Mixture of Experts (MOE) Surrogate Tutorial

The Mixture of Experts (MOE) Surrogate model represents the interpolating function as a combination of other surrogate models. SurrogatesMOE is a Julia implementation of the Python version from SMT.

MOE is most useful when we have a discontinuous function. For example, let's say we want to build a surrogate for the following function:

1D Example

function discont_1D(x)
    if x < 0.0
        return -5.0
    elseif x >= 0.0
        return 5.0
    end
end

discont_1D (generic function with 1 method)

Let's choose the MOE Surrogate for 1D. Note that we have to import the GaussianMixtures in addition to Surrogates and Plots.

using Surrogates
using GaussianMixtures
using Plots

lb = -1.0
ub = 1.0
x = sample(50, lb, ub, SobolSample())
y = discont_1D.(x)
scatter(
    x, y, label = "Sampled Points", xlims = (lb, ub), ylims = (-6.0, 7.0), legend = :top)

How does a regular surrogate perform on such a dataset?

RAD_1D = RadialBasis(x, y, lb, ub, rad = linearRadial(), scale_factor = 1.0, sparse = false)
RAD_at0 = RAD_1D(0.0) #true value should be 5.0

-7.0503948590956756e-15

As we can see, the prediction is far from the ground truth. Now, how does the MOE perform?

expert_types = [
    RadialBasisStructure(radial_function = linearRadial(), scale_factor = 1.0,
        sparse = false),
    RadialBasisStructure(radial_function = linearRadial(), scale_factor = 1.0,
        sparse = false)
]

MOE_1D_RAD_RAD = MOE(x, y, expert_types)
MOE_at0 = MOE_1D_RAD_RAD(0.0)

5.535714285714286

As we can see, the accuracy is significantly better.
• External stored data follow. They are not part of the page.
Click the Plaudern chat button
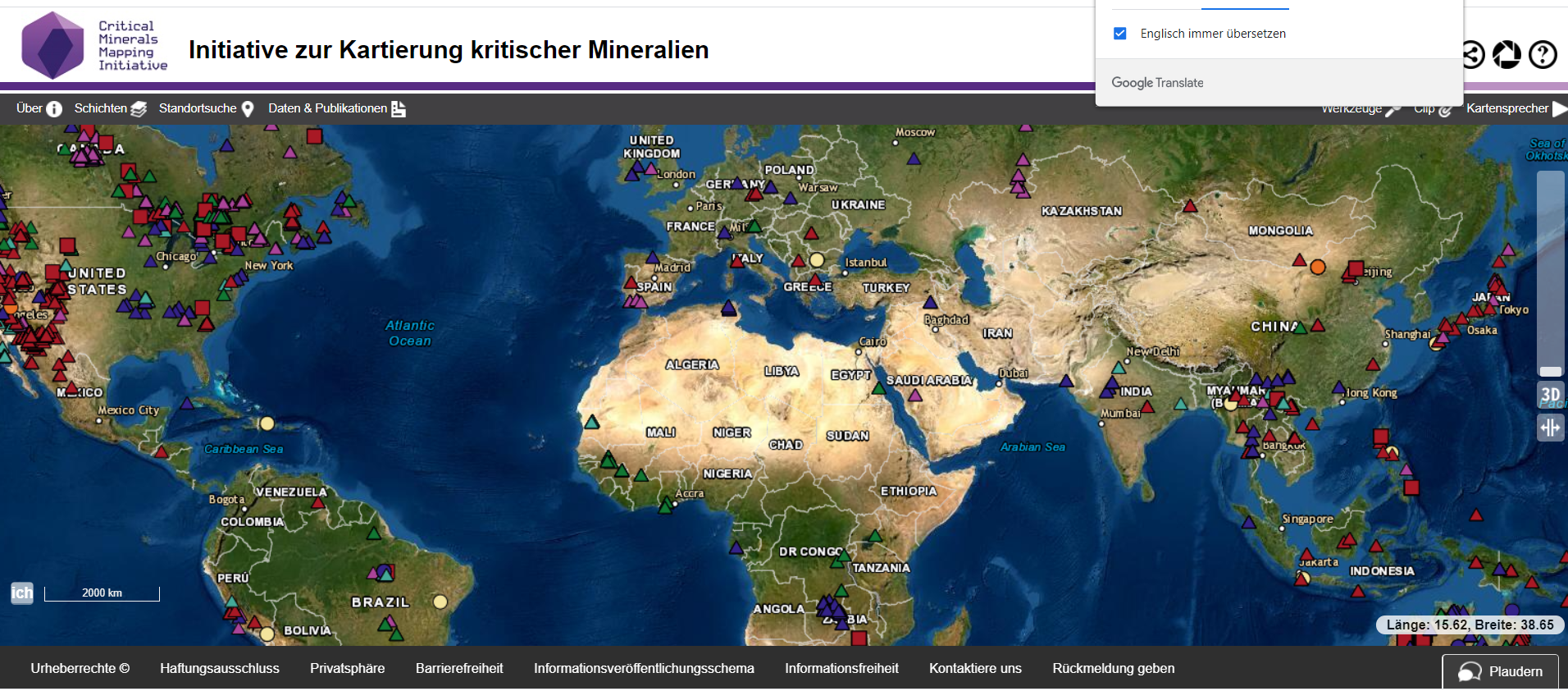 coord(1500,671)
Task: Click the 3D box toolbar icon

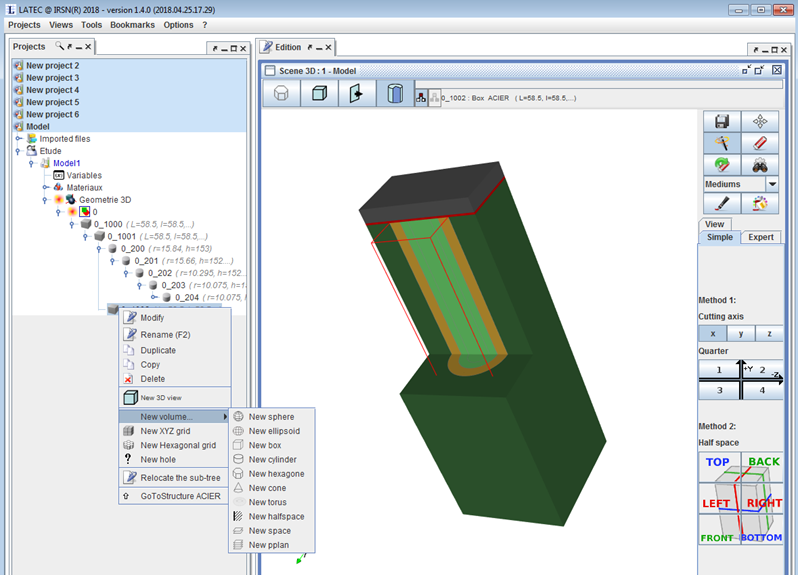Action: [x=320, y=93]
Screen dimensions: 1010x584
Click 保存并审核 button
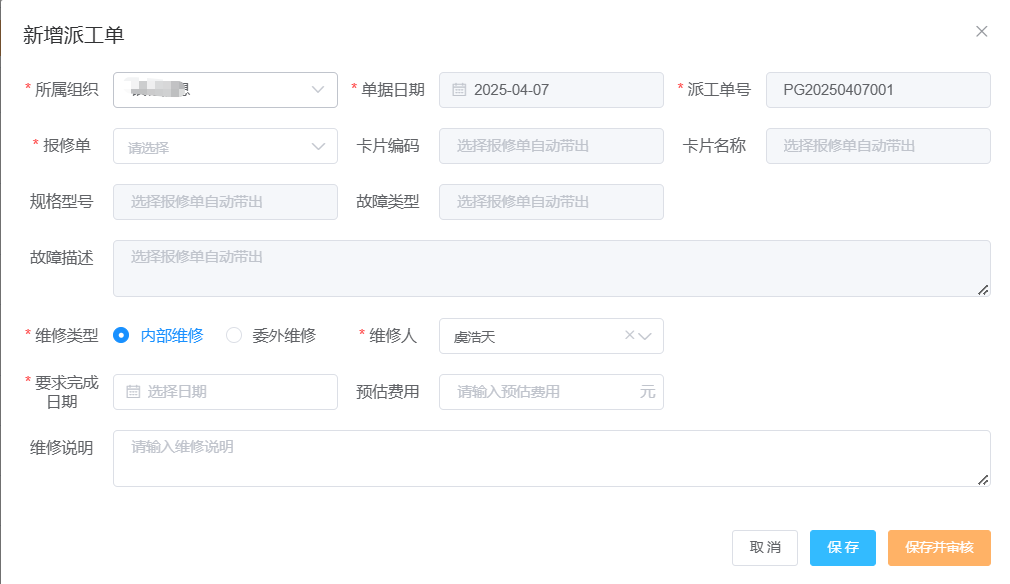pos(939,548)
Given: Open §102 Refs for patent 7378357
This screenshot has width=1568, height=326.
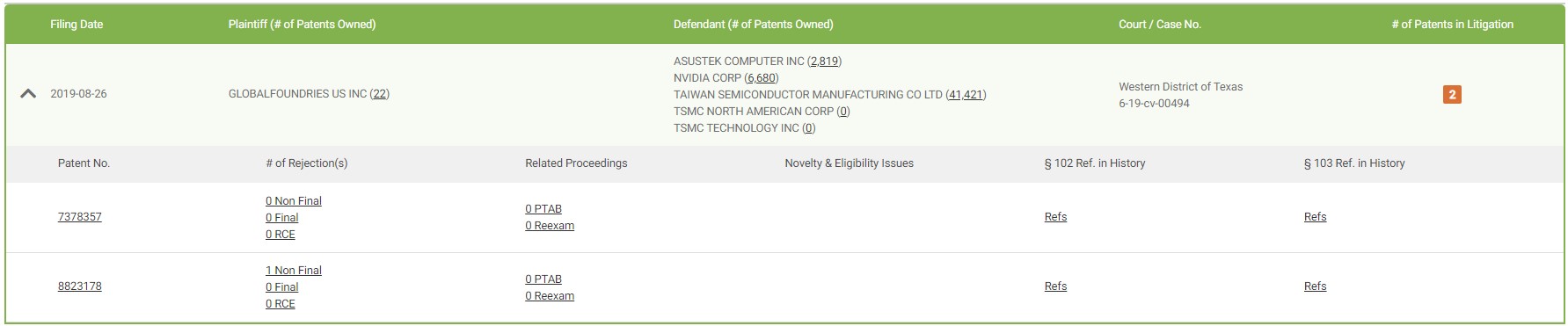Looking at the screenshot, I should tap(1055, 217).
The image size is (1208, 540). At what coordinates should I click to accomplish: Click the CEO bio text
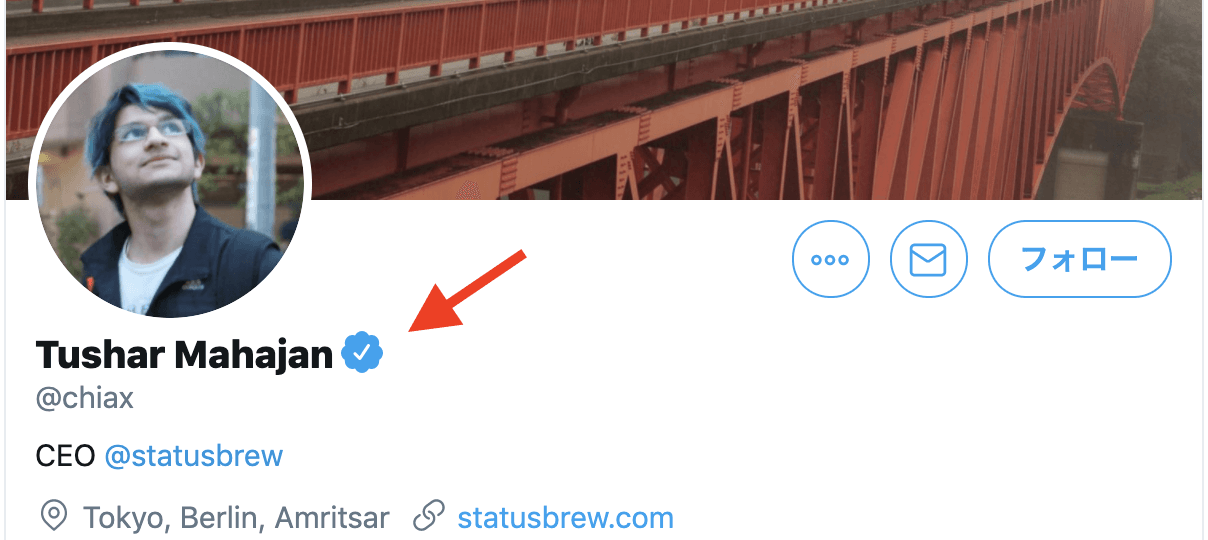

Under the Hood - How SurrogatesMOE Works

First, we create Gaussian Mixture Models for the number of expert types provided using the x and y values. For example, in the above example, we create two clusters. Then, using a small test dataset kept aside from the input data, we choose the best surrogate model for each of the clusters. At prediction time, we use the appropriate surrogate model based on the cluster to which the new point belongs.

N-Dimensional Example

using Surrogates
using GaussianMixtures

# helper to test accuracy of predictors
function rmse(a, b)
    a = vec(a)
    b = vec(b)
    if (size(a) != size(b))
        println("error in inputs")
        return
    end
    n = size(a, 1)
    return sqrt(sum((a - b) .^ 2) / n)
end

# multidimensional input function
function discont_NDIM(x)
    if (x[1] >= 0.0 && x[2] >= 0.0)
        return sum(x .^ 2) + 5
    else
        return sum(x .^ 2) - 5
    end
end
lb = [-1.0, -1.0]
ub = [1.0, 1.0]
n = 150
x = sample(n, lb, ub, RandomSample())
y = discont_NDIM.(x)
x_test = sample(10, lb, ub, GoldenSample())

expert_types = [
    RadialBasisStructure(radial_function = linearRadial(), scale_factor = 1.0,
        sparse = false),
    RadialBasisStructure(radial_function = linearRadial(), scale_factor = 1.0,
        sparse = false)
]
moe_nd_rad_rad = MOE(x, y, expert_types, ndim = 2)
moe_pred_vals = moe_nd_rad_rad.(x_test)
true_vals = discont_NDIM.(x_test)
moe_rmse = rmse(true_vals, moe_pred_vals)
rbf = RadialBasis(x, y, lb, ub)
rbf_pred_vals = rbf.(x_test)
rbf_rmse = rmse(true_vals, rbf_pred_vals)
@show rbf_rmse, moe_rmse

(0.8398908946292575, 0.039792890923699684)

Usage Notes - Example With Other Surrogates

From the above example, simply change or add to the expert types:

using Surrogates
#To use Inverse Distance and Radial Basis Surrogates
expert_types = [
    KrigingStructure(p = [1.0, 1.0], theta = [1.0, 1.0]),
    InverseDistanceStructure(p = 1.0)
]

#With 3 Surrogates
expert_types = [
    RadialBasisStructure(radial_function = linearRadial(), scale_factor = 1.0,
        sparse = false),
    LinearStructure(),
    InverseDistanceStructure(p = 1.0)
]

3-element Vector{Any}:
 (name = "RadialBasis", radial_function = Surrogates.RadialFunction{Int64, Surrogates.var"#linearRadial##0#linearRadial##1"}(0, Surrogates.var"#linearRadial##0#linearRadial##1"()), scale_factor = 1.0, sparse = false)
 "LinearSurrogate"
 (name = "InverseDistanceSurrogate", p = 1.0)